THE PROBLEM: Pull out every line in the items below that contains the string "size", and list those lines.

*** RECORDS SHOWN

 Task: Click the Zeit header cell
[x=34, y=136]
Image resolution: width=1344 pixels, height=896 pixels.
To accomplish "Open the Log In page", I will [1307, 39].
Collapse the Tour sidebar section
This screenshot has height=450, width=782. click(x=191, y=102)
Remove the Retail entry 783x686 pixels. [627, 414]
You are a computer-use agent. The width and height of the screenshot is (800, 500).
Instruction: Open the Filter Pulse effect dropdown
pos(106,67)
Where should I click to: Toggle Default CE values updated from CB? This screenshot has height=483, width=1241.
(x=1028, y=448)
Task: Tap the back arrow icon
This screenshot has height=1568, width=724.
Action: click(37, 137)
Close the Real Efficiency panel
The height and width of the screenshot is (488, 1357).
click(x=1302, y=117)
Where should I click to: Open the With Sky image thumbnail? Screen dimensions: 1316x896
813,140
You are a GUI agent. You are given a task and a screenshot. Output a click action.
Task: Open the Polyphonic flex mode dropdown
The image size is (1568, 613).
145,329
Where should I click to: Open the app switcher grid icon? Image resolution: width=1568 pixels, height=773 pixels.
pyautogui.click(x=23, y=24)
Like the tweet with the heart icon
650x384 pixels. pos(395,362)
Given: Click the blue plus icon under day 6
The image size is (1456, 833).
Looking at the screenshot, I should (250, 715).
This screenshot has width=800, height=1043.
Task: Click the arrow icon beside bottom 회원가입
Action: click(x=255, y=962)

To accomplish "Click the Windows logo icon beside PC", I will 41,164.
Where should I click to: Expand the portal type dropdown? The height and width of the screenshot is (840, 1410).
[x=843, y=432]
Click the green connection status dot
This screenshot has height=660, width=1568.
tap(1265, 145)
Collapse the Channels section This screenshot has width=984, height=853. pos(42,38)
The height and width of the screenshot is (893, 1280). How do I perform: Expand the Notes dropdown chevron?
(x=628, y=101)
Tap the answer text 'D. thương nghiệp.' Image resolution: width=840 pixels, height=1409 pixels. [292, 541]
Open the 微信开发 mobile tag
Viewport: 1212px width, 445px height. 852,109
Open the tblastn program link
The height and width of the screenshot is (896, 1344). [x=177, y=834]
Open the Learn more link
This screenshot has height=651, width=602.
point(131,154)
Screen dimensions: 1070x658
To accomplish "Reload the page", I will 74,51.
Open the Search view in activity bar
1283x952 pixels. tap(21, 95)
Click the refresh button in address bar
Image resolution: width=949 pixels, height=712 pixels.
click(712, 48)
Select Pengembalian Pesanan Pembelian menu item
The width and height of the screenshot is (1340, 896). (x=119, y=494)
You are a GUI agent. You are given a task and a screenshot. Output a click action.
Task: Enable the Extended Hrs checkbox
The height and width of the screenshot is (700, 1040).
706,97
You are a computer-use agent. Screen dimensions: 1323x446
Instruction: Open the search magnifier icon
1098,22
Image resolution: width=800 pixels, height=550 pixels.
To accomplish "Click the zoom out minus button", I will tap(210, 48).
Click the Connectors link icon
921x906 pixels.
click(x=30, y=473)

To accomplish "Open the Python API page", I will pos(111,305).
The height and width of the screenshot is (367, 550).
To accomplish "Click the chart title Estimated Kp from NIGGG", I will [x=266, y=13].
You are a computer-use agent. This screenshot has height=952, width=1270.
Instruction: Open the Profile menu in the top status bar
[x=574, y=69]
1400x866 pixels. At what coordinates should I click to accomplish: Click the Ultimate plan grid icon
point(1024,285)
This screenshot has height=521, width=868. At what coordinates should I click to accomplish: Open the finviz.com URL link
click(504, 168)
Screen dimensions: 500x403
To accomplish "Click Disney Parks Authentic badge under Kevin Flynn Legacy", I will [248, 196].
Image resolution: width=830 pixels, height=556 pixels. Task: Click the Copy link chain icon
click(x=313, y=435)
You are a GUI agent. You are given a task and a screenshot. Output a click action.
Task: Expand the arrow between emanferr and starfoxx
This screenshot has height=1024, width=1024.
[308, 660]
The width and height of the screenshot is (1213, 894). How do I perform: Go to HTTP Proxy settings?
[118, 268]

******

SOLUTION:
The image size is (1568, 613).
The image size is (1456, 833).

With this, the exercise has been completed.